Decide whether each statement agrees with the Coded Dreams text below, answering yes or no and quoting the words of the text that decide it. 1. Washing machines were devised so that fabrics would not need to be scrubbed by hand. 2. Media came to be about spreading less content across larger and larger formats. 3. Laura Marks's book Enfoldment and Infinity appeared in 2010.

:: Text block ::
---------------

Coded Dreams, 9 October 2024 – 12 January 2025, Centre PHI

Marc Da Costa and Matthew Niederhauser at Centre PHI. Photographed for NicheMTL.

“First the sun and then the moon, one of them will be ‘round soon.” —The Rolling Stones, “Slipping Away”

The impetus for technological innovation was once upon a time to extend humankind’s functional capacities. We invented shovels so we wouldn’t have to dig with our fingers. We devised washing machines so we wouldn’t have to scrub our fabrics by hand. Books prolonged our natural memories; recordings preserved ephemeral sounds that would have otherwise been lost in time.

Media then became all about compression, packing more and more into less and less. Books and motion pictures and audio recordings were progressively condensed onto celluloid reels, shellac disks, vinyl records, magnetic tape, then digitized into formats that advertised their increasing miniaturization. The Compact Disc. The iPod Nano. The MacBook Air. Everything into nothing.

Artificial Intelligence presents the veneer of infinite information beneath a shiny, tiny interface. But below the surface, it’s as hollow as an abandoned snail shell — pretty but vacant.

“Images and information,” writes the media theorist Laura Marks in her 2010 book Enfoldment and Infinity, “come into the world and roll back into the infinite in a ceaseless flow of unfolding and enfolding.”

---------------

:: Data section ::
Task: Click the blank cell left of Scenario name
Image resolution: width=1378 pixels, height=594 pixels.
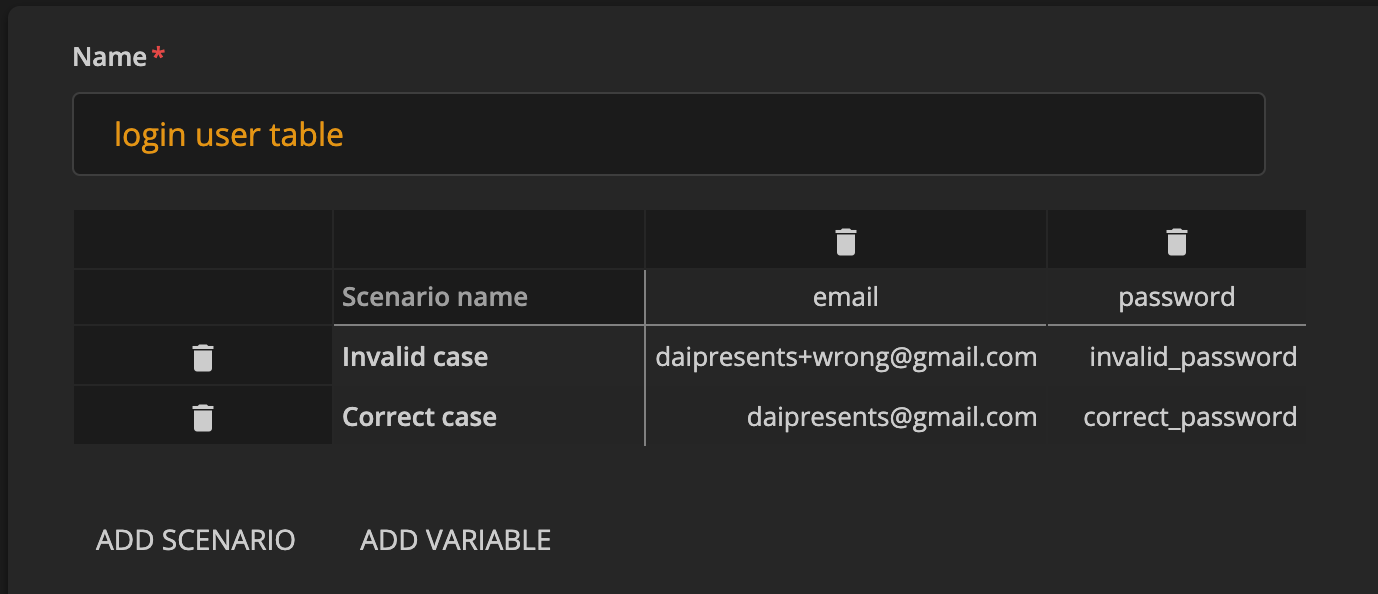Action: (203, 297)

---------------

:: Answer to the problem ::
1. Yes: "We devised washing machines so we wouldn’t have to scrub our fabrics by hand."
2. No: "Media then became all about compression, packing more and more into less and less."
3. Yes: "writes the media theorist Laura Marks in her 2010 book Enfoldment and Infinity"